Records to use ::
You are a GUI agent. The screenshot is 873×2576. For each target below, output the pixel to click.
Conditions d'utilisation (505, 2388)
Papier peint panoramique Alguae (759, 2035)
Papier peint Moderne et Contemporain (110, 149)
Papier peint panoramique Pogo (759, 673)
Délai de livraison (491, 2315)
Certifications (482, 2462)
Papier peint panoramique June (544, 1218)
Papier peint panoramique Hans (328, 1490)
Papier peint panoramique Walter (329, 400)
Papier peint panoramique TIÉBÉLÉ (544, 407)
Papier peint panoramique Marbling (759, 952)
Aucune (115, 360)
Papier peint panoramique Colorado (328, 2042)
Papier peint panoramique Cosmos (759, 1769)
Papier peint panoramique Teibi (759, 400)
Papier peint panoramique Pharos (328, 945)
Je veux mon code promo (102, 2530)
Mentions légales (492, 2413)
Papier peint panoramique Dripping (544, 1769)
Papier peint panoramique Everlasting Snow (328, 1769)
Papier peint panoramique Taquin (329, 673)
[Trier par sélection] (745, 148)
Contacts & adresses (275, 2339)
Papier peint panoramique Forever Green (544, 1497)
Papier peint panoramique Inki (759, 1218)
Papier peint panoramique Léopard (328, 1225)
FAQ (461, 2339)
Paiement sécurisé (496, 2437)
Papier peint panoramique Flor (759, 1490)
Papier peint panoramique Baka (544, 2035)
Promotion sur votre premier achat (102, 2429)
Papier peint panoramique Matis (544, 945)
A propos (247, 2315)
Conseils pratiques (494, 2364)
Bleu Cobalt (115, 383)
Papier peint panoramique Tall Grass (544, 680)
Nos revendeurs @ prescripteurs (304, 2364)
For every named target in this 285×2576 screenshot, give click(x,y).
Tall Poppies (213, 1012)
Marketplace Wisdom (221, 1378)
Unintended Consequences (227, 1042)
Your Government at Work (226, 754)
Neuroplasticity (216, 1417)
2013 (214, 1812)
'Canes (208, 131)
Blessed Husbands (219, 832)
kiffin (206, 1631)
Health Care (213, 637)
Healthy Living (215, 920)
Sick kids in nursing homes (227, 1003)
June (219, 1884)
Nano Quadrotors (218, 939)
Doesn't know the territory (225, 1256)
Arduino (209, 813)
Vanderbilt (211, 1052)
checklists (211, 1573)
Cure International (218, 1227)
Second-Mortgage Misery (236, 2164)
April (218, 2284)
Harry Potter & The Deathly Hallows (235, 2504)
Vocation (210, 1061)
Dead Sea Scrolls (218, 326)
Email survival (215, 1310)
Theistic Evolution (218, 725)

Your task :: Reproduce all of the records above, changing every occurrence of "panoramique" to "panoramic" and leaving everything else unaltered.

Completed task ::
You are a GUI agent. The screenshot is 873×2576. For each target below, output the pixel to click.
Conditions d'utilisation (505, 2388)
Papier peint panoramic Alguae (759, 2035)
Papier peint Moderne et Contemporain (110, 149)
Papier peint panoramic Pogo (759, 673)
Délai de livraison (491, 2315)
Certifications (482, 2462)
Papier peint panoramic June (544, 1218)
Papier peint panoramic Hans (328, 1490)
Papier peint panoramic Walter (329, 400)
Papier peint panoramic TIÉBÉLÉ (544, 407)
Papier peint panoramic Marbling (759, 952)
Aucune (115, 360)
Papier peint panoramic Colorado (328, 2042)
Papier peint panoramic Cosmos (759, 1769)
Papier peint panoramic Teibi (759, 400)
Papier peint panoramic Pharos (328, 945)
Je veux mon code promo (102, 2530)
Mentions légales (492, 2413)
Papier peint panoramic Dripping (544, 1769)
Papier peint panoramic Everlasting Snow (328, 1769)
Papier peint panoramic Taquin (329, 673)
[Trier par sélection] (745, 148)
Contacts & adresses (275, 2339)
Papier peint panoramic Forever Green (544, 1497)
Papier peint panoramic Inki (759, 1218)
Papier peint panoramic Léopard (328, 1225)
FAQ (461, 2339)
Paiement sécurisé (496, 2437)
Papier peint panoramic Flor (759, 1490)
Papier peint panoramic Baka (544, 2035)
Promotion sur votre premier achat (102, 2429)
Papier peint panoramic Matis (544, 945)
A propos (247, 2315)
Conseils pratiques (494, 2364)
Bleu Cobalt (115, 383)
Papier peint panoramic Tall Grass (544, 680)
Nos revendeurs @ prescripteurs (304, 2364)
For every named target in this 285×2576 screenshot, give click(x,y).
Tall Poppies (213, 1012)
Marketplace Wisdom (221, 1378)
Unintended Consequences (227, 1042)
Your Government at Work (226, 754)
Neuroplasticity (216, 1417)
2013 (214, 1812)
'Canes (208, 131)
Blessed Husbands (219, 832)
kiffin (206, 1631)
Health Care (213, 637)
Healthy Living (215, 920)
Sick kids in nursing homes (227, 1003)
June (219, 1884)
Nano Quadrotors (218, 939)
Doesn't know the territory (225, 1256)
Arduino (209, 813)
Vanderbilt (211, 1052)
checklists (211, 1573)
Cure International (218, 1227)
Second-Mortgage Misery (236, 2164)
April (218, 2284)
Harry Potter & The Deathly Hallows (235, 2504)
Vocation (210, 1061)
Dead Sea Scrolls (218, 326)
Email survival (215, 1310)
Theistic Evolution (218, 725)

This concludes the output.